Prince Saud Al-Faisal an institution in diplomacy
The prince left for health reasons after serving for almost 40 years as Saudi Arabia’s top diplomat and the most accomplished in the Arab world. Despite his ill health, and in a bid to benefit from his experience and skills, Custodian of the Two Holy Mosques King Salman has appointed him minister of state, a member of the Council of Ministers, the king’s special adviser and envoy, and supervisor of foreign policy.
This reflects the Saudi leadership’s appreciation for hard work, sincerity and dedication that has characterized Prince Saud’s illustrious career over the years.
The comments of diplomats the world over have shown just how much standing Prince Saud has on the international stage. US Secretary of State John Kerry said he had gained invaluable experience from the prince and would continue to seek out his advice on issues.
He won over most of these people with his candid and persuasive style, underpinned by a resolute commitment to a set of values and principles.
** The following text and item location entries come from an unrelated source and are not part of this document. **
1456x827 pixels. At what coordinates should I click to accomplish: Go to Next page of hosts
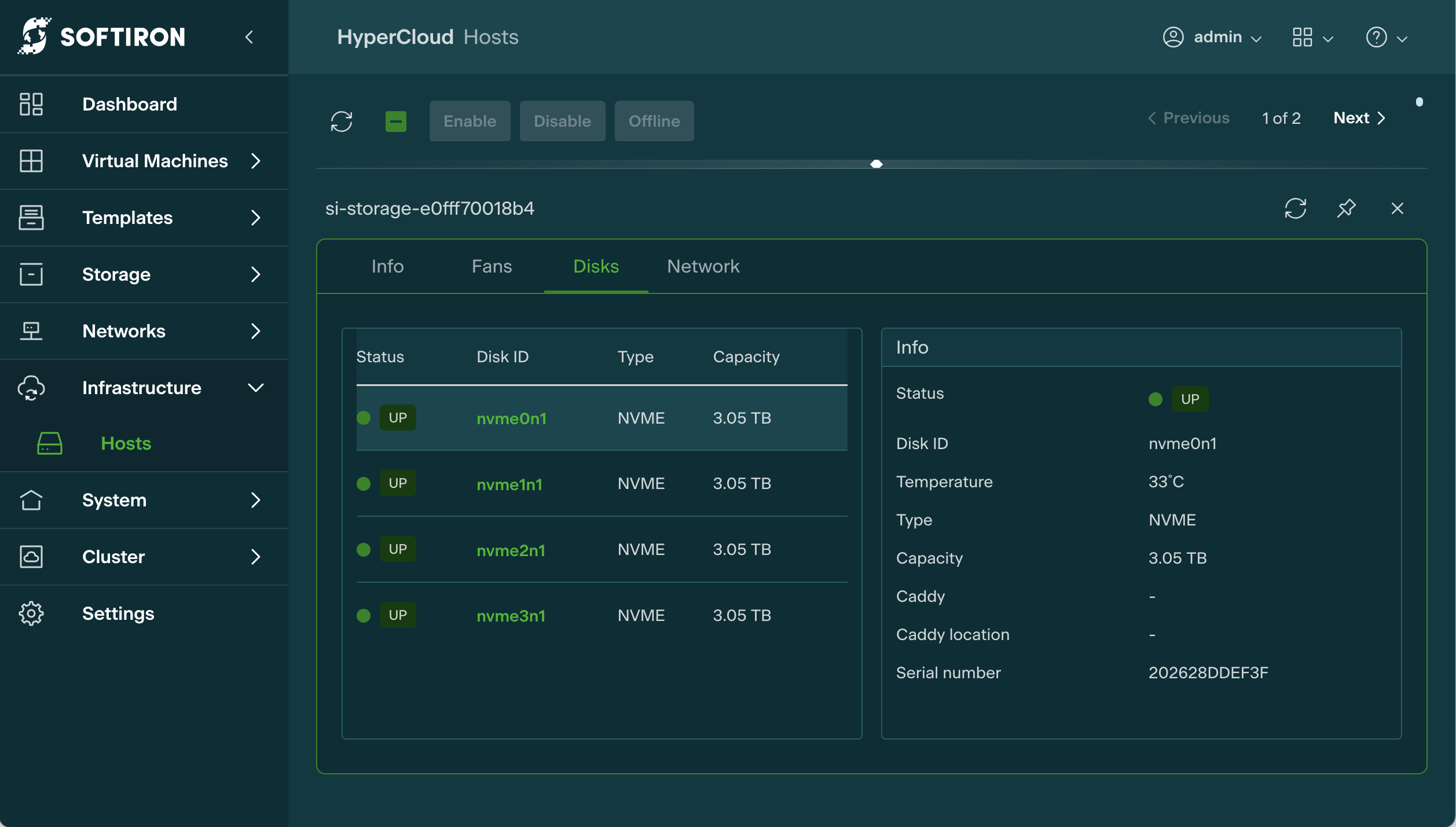point(1359,118)
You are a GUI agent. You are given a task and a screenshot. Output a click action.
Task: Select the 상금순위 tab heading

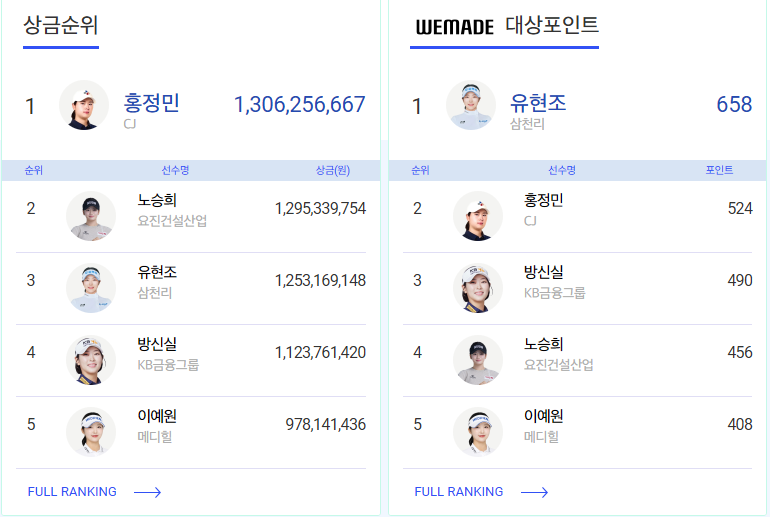click(x=61, y=26)
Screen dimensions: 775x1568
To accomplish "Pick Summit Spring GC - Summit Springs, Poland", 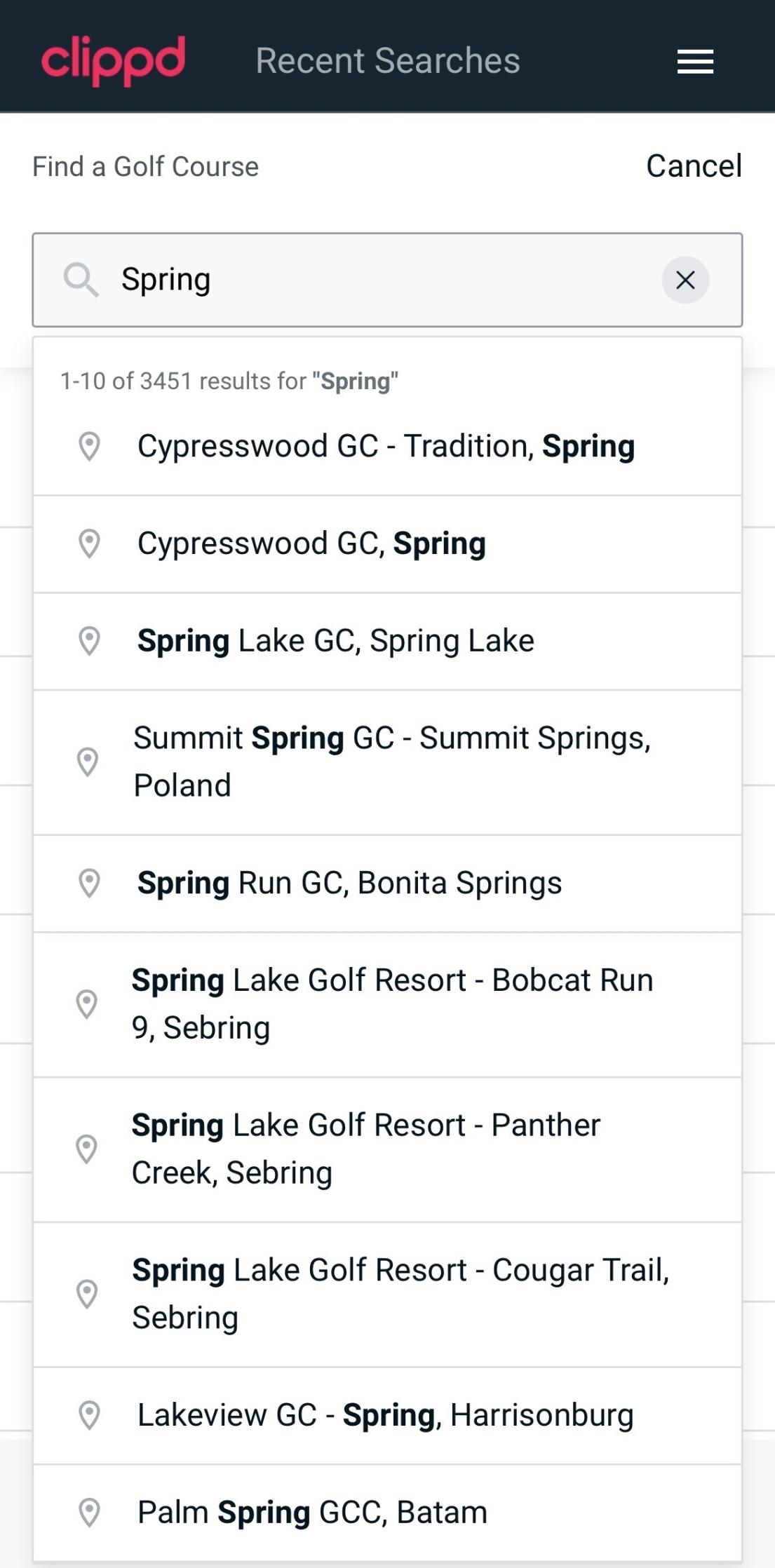I will point(391,762).
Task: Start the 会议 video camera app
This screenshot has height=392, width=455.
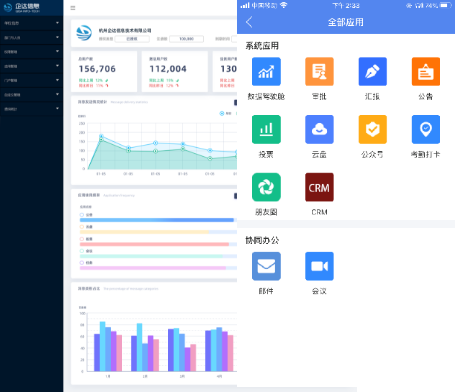Action: coord(319,266)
His tenure has been marked by realism and logic, with an aversion for sentimentality and arbitrary policymaking.
This approach has won him global respect and admiration, and ensured that Saudi Arabia has become the diplomatic powerhouse that it currently is in the region. The prince’s unflinching stand on various issues has always been part of his personality.
UAE Foreign Minister Sheikh Abdullah bin Zayed Al-Nahyan summed it up quite succinctly when he said Prince Saud “is a rare kind of minister” whose personality has shaped Islamic and Arab history. He said a man can only “stand in awe” at these types of personalities, whose words and actions are imbued with such poetry and decisiveness.
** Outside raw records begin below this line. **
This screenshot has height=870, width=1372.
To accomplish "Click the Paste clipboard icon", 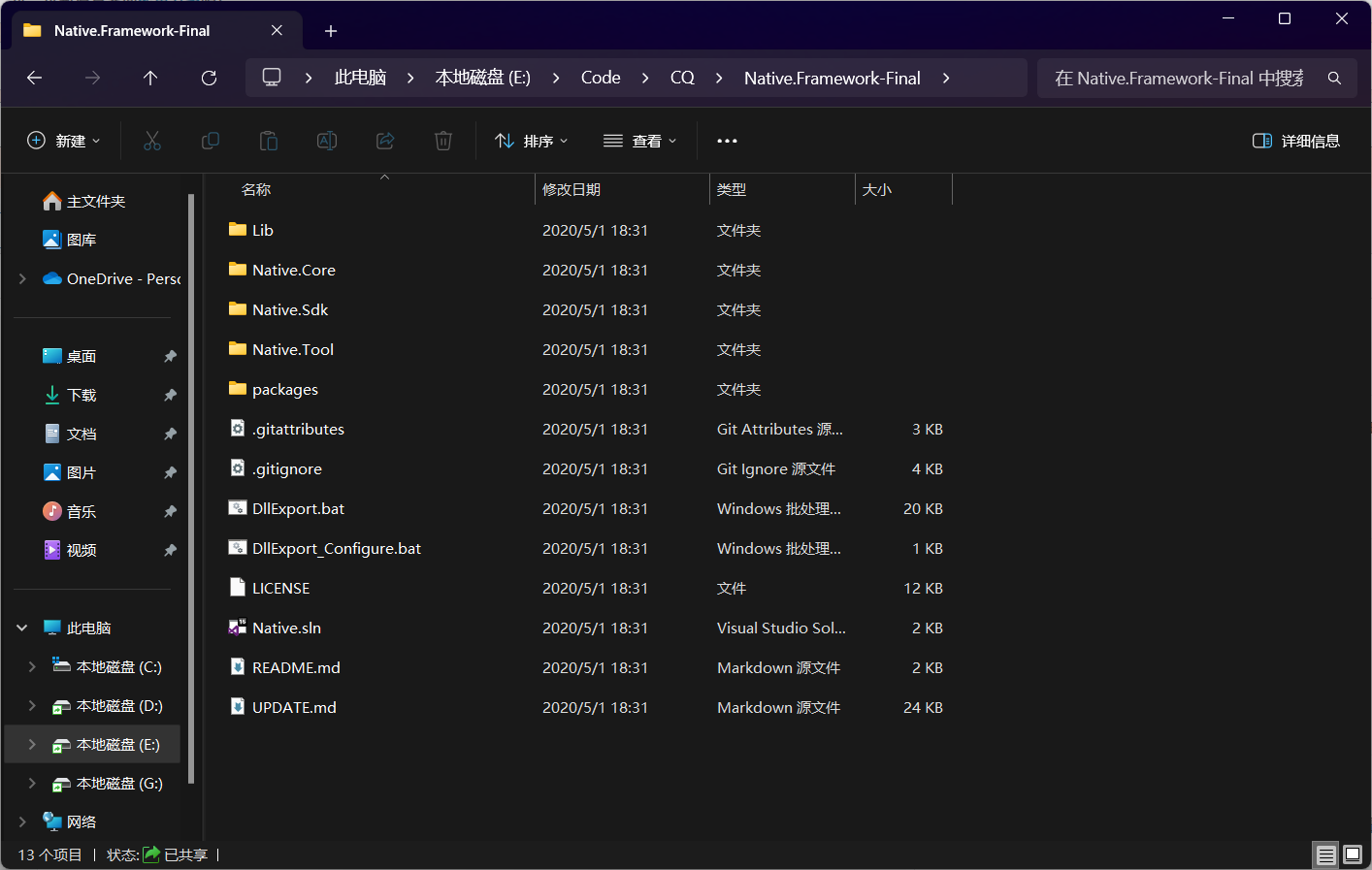I will 269,141.
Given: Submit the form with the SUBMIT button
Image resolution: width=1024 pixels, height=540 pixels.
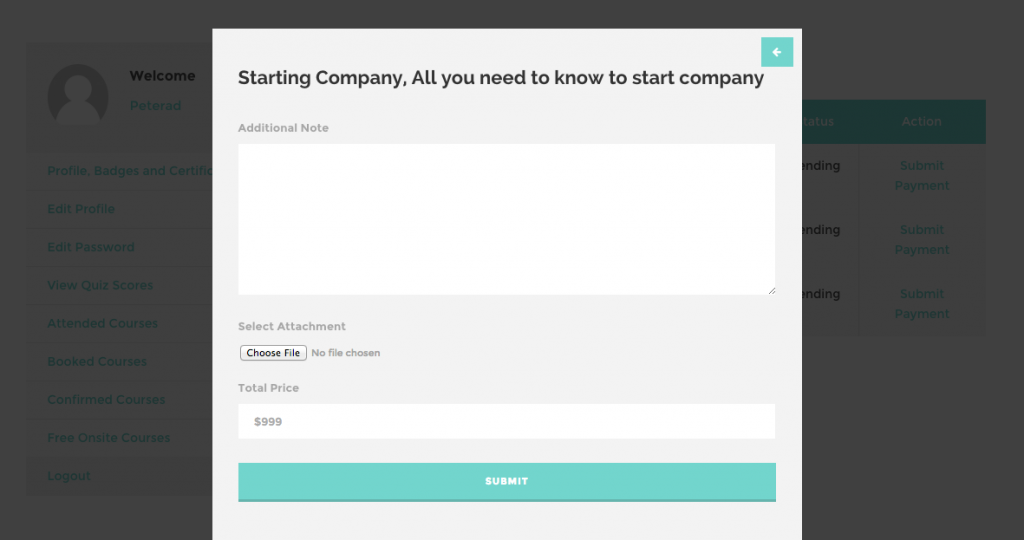Looking at the screenshot, I should (x=506, y=481).
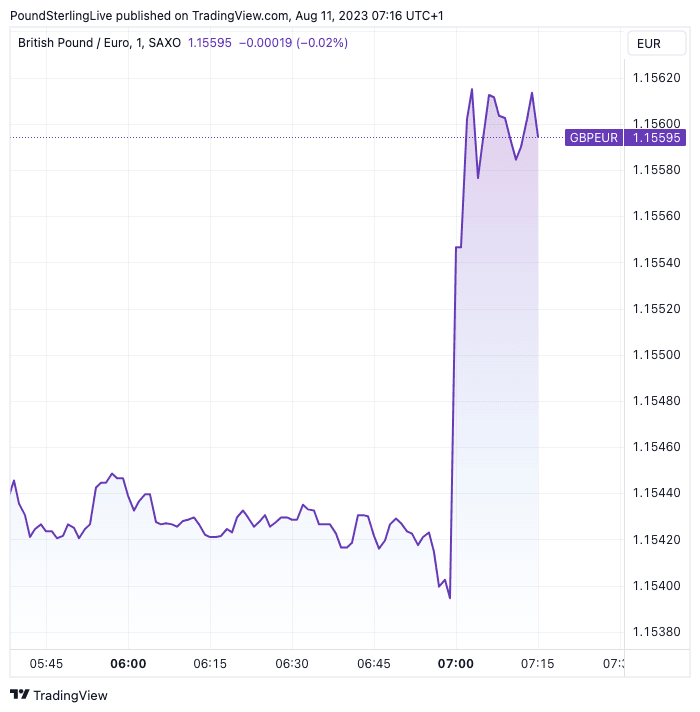Open the EUR currency selector

pos(648,44)
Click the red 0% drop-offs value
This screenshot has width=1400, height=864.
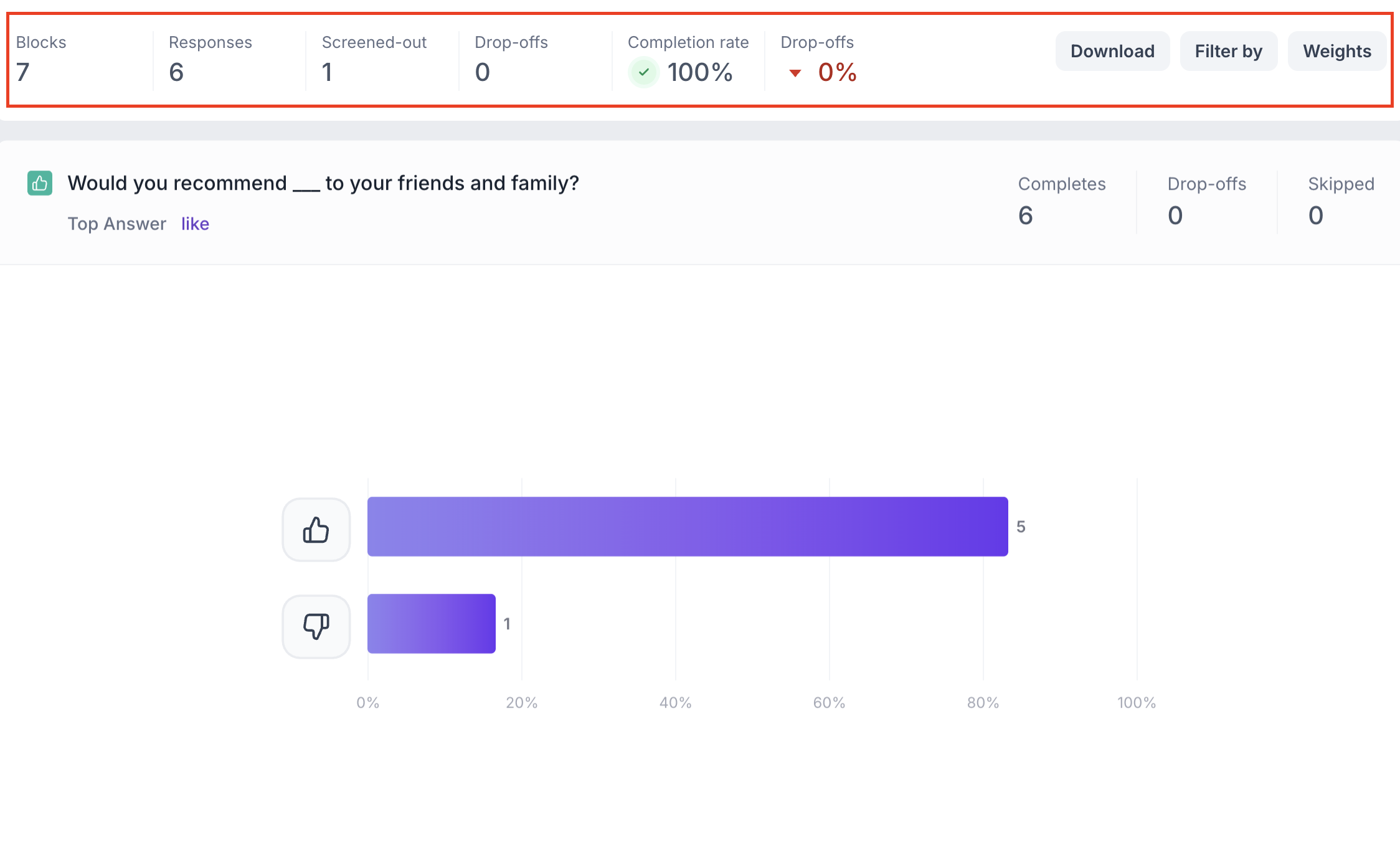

Saudi diplomacy has faced several significant challenges over the years including Operation Desert Storm, the Sept. 11 attacks, and the Arab Spring. During these times, Prince Saud’s voice has always been forceful and authoritative on Arab issues in world capitals.
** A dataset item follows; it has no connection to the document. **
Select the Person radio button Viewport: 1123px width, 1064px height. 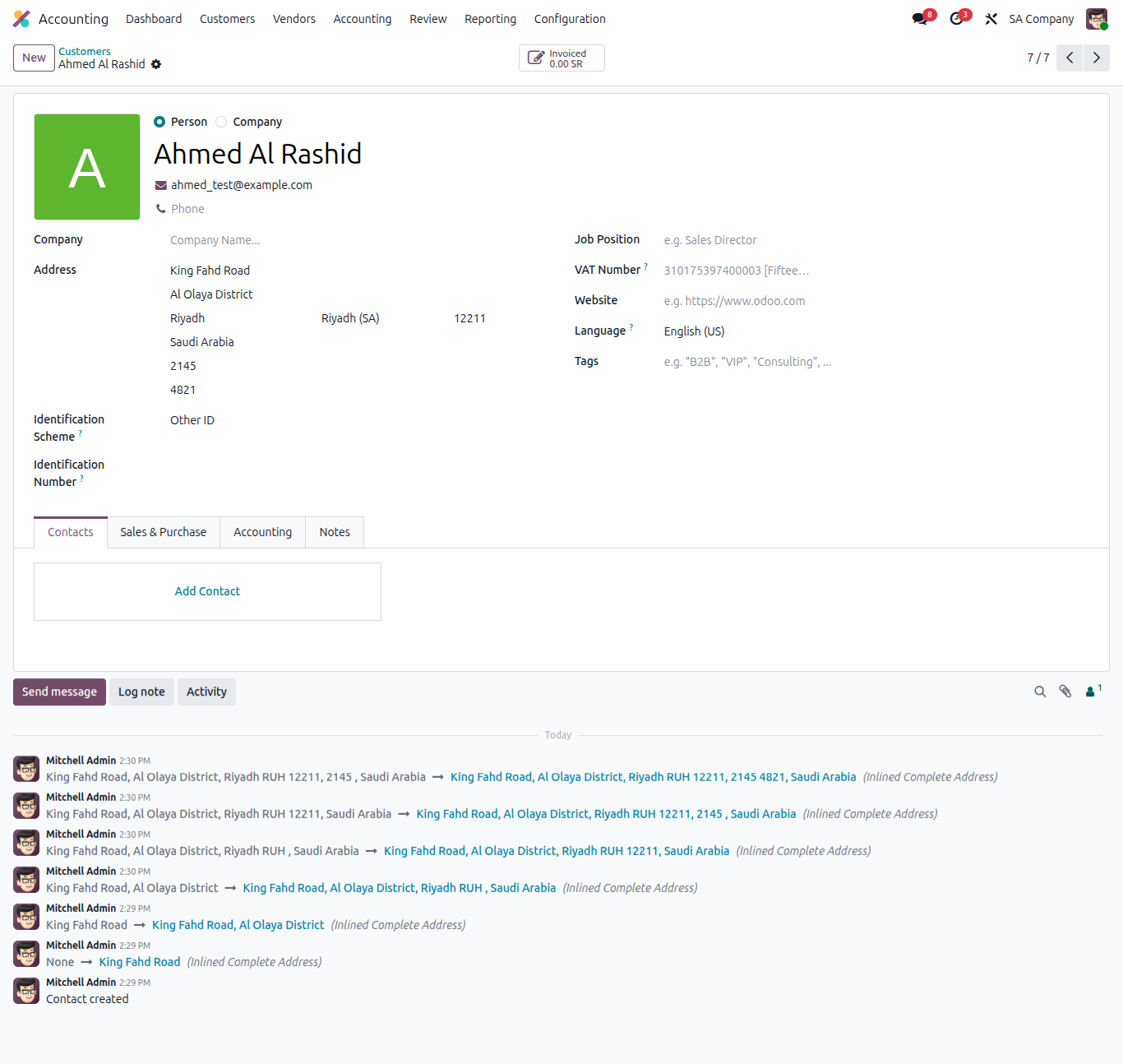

Notwithstanding his failing health in recent years, the prince had adopted a punishing schedule by visiting several nations to articulate Arab positions in a fair and clear manner. It was Prince Saud who convinced the West that the events on June 30, 2013 in Egypt were a people’s revolution calling for change.
Prince Saud has undoubtedly left behind an enormous diplomatic legacy and a generation of Saudi diplomats who have been schooled in his style and approach. Those following him may bring their own personalities to bear on the position, but not the underlying principles of Saudi foreign policy that he has worked so hard to articulate and propagate.